Let set, while juice forms. Save a few perfect whole berries
for garnish.
- Stir the flour and baking powder together, set aside.
- Mix the sugar and oil until smooth and fluffy.
- Beat in the eggs, then add the dry ingredients and milk.
Beat well.
- Pour into 2 greased cake pans. Bake at 350°F for 20
minutes. Remove and cool.
-
When ready to serve, layer shortcake and berries, and cover
top with real whipped cream (as much as your diet allows:)

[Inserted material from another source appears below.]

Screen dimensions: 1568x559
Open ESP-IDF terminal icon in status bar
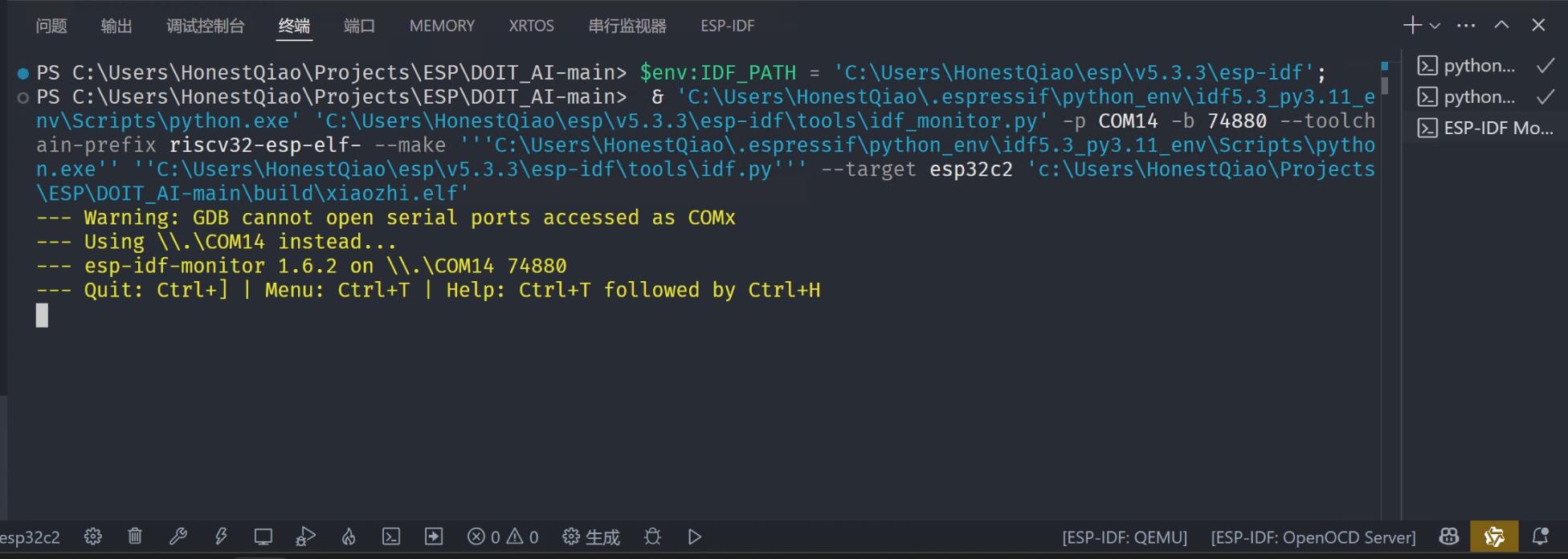coord(391,537)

Garnish with whole berries.
Chocolate
Strawberry Shortcake
2 cups flour
1/3 cup sugar
1/4 cup cocoa
1 Tbs baking powder
1/2 t. baking soda
1/2 t. salt 1/2 cup butter
1 cup milk
2 pts. Strawberries, sliced
1/4 cup sugar
4 cups whipped real cream (2 cups heavy cream beaten = 4
cups)
2 T. chocolate topping
-
Combine dry ingredients; cut in butter until mixture resembles
coarse Crumbs.
- Add milk, mixing just until moistened.
- Spread batter evenly Into two greased 9-inch layer pans.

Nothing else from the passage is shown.